What this task involves: Start to finish, write out the entries exactly, leaving the pictures aside.

Dataset extract:
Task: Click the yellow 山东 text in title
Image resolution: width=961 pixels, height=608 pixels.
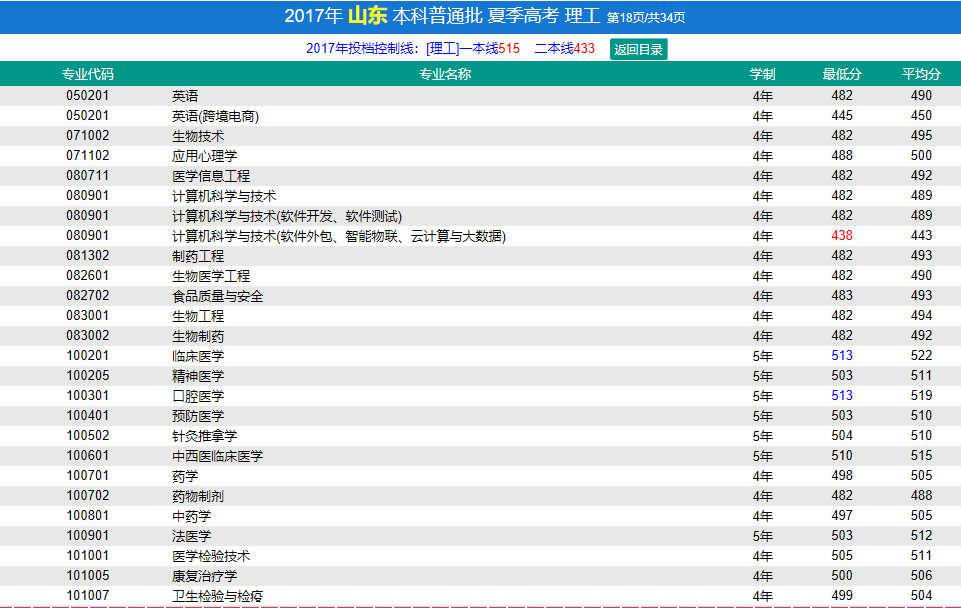Action: [367, 16]
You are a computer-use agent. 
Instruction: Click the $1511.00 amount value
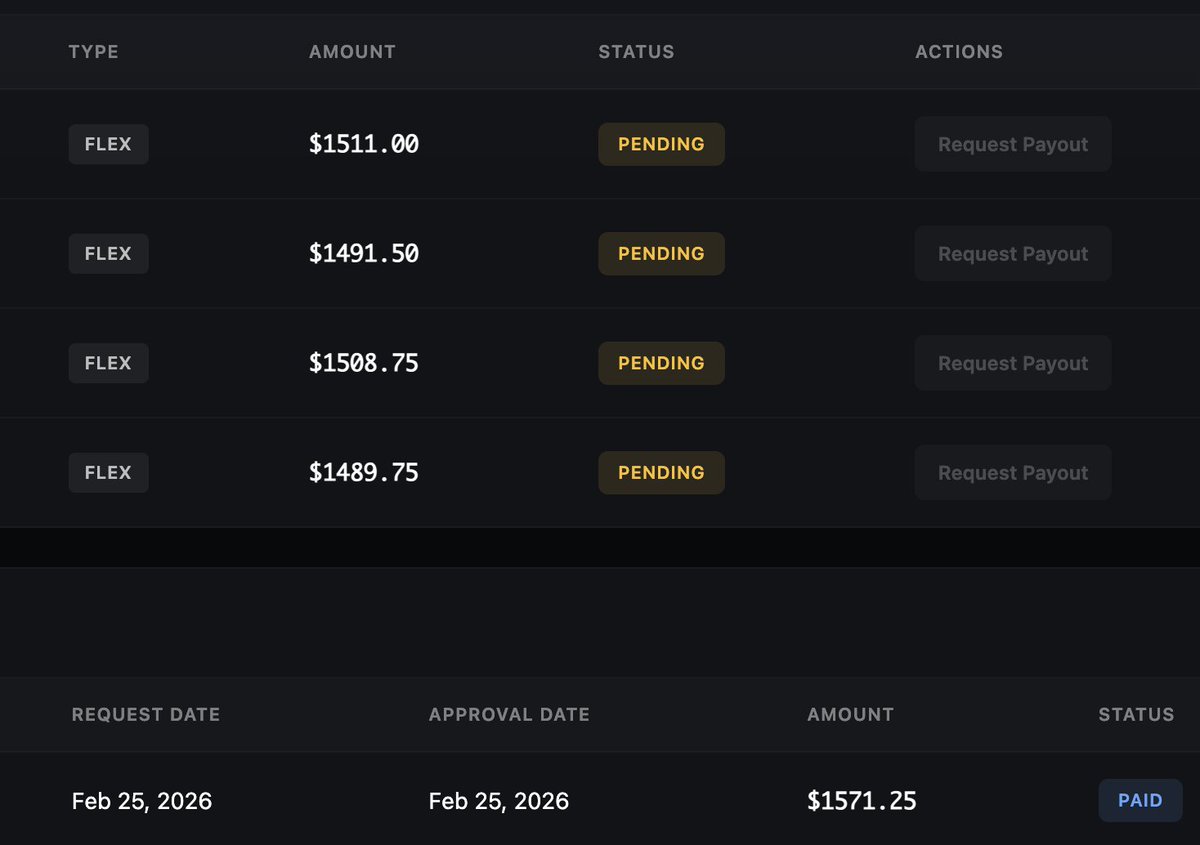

Written response:
Task: Click the yellow 山东 text in title
Image resolution: width=961 pixels, height=608 pixels.
Action: [367, 16]
You are a computer-use agent. 
Instruction: Click the $1511.00 amount value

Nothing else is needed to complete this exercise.